- **Aim of the task**: Your answer should consist of the lines in the following data that contain "field".

_____

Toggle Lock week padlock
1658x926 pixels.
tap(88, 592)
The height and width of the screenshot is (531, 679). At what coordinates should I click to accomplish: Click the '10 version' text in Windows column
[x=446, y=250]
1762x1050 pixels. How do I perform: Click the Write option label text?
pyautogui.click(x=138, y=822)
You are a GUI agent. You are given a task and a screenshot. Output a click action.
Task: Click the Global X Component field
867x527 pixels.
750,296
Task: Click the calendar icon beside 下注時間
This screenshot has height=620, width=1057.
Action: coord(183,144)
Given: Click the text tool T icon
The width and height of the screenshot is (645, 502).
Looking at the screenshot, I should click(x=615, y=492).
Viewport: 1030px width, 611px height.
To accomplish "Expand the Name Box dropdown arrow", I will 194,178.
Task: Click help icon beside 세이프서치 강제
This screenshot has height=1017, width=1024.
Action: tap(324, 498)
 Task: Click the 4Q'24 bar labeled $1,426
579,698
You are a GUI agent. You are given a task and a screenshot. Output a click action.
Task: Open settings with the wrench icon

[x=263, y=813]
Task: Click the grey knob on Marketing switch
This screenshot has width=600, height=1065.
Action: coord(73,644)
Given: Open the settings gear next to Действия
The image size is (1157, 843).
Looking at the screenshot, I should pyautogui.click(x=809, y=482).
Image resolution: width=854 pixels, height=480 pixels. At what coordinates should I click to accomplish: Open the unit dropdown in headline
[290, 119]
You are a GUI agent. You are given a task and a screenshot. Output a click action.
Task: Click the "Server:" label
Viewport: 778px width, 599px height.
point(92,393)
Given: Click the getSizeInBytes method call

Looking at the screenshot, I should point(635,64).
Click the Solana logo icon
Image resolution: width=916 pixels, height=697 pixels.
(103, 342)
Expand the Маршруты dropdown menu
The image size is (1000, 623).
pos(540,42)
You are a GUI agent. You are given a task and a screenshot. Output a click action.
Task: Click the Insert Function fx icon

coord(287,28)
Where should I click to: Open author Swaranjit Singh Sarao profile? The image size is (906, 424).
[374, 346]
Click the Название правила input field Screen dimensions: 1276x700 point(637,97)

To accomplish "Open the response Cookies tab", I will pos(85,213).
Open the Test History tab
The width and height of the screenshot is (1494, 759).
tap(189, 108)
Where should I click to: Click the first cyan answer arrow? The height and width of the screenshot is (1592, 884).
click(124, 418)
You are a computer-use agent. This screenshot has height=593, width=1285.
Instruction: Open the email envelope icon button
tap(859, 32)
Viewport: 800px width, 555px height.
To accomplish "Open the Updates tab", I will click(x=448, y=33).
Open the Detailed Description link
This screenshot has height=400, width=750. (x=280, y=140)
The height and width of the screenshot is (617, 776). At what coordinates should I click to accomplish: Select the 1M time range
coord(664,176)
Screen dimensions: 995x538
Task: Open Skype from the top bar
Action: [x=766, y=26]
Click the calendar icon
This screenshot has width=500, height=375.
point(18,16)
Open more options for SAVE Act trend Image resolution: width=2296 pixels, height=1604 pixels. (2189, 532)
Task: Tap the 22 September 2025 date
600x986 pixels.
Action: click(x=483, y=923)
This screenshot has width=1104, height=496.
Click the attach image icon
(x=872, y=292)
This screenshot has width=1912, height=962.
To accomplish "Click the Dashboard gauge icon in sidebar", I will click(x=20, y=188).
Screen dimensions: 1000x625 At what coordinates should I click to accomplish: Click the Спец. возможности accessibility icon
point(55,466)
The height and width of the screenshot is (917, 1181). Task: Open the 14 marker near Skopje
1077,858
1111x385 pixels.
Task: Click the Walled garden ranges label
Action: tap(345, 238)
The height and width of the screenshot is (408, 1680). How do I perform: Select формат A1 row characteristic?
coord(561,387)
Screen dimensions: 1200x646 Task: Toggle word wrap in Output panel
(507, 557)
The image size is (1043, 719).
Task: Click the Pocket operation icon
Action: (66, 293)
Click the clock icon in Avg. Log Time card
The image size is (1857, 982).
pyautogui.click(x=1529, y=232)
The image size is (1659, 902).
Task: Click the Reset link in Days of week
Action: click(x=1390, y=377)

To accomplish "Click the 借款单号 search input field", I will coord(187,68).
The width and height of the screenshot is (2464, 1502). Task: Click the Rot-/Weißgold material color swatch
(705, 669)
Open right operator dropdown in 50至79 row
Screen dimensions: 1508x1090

_____

- **Response box**:
Task: Click the Global X Component field
Click the Название правила input field Screen dimensions: 1276x700 point(637,97)
To accomplish "Click the 借款单号 search input field", I will coord(187,68).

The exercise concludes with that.